- **Records to use**:
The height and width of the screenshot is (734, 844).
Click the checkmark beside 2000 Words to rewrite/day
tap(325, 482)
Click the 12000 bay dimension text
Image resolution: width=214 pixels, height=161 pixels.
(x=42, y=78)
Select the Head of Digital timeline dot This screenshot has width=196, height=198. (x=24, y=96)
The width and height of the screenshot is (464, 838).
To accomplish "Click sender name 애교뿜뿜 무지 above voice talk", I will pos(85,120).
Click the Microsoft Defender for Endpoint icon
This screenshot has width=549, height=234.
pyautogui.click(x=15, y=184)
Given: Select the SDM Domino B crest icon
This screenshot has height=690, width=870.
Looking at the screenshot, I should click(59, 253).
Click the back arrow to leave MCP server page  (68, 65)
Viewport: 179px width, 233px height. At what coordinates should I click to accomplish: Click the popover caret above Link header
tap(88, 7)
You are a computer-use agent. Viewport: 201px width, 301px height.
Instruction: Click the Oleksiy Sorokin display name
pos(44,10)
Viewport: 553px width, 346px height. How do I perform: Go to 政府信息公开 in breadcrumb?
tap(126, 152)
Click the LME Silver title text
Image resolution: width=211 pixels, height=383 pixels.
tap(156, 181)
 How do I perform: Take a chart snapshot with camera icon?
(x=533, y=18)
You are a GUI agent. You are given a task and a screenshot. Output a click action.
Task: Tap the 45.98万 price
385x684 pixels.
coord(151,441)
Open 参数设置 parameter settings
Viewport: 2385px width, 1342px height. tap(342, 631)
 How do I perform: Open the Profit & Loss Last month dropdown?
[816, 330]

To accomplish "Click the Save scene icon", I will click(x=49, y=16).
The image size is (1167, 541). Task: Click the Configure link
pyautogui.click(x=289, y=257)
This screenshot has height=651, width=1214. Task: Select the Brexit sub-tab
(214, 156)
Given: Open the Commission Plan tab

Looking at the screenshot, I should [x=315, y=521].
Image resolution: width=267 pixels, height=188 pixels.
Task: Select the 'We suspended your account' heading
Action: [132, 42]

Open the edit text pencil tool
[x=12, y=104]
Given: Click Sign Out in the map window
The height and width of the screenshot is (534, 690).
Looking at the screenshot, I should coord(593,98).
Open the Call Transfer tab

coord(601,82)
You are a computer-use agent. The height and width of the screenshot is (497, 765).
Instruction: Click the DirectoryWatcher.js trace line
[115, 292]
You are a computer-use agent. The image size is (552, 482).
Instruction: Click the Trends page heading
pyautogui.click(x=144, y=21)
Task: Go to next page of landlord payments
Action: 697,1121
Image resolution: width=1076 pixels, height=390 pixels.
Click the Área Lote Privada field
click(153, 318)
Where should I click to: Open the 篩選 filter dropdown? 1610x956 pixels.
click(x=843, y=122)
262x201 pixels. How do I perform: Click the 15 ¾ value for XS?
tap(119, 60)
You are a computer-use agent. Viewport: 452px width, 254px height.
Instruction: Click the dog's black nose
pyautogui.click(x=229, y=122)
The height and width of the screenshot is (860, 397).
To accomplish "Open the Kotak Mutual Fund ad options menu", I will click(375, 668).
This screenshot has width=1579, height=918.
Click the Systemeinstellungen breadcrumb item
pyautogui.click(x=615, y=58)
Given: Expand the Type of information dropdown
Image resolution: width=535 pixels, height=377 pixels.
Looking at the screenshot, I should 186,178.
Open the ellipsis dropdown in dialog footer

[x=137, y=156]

- **Your task**: Copy out the entries word for word, starting with the line that contains "How do I perform: Open" and going on through the line that contains "pyautogui.click(x=289, y=257)".

- **Full response**:
 How do I perform: Open the Profit & Loss Last month dropdown?
[816, 330]

To accomplish "Click the Save scene icon", I will click(x=49, y=16).
The image size is (1167, 541). Task: Click the Configure link
pyautogui.click(x=289, y=257)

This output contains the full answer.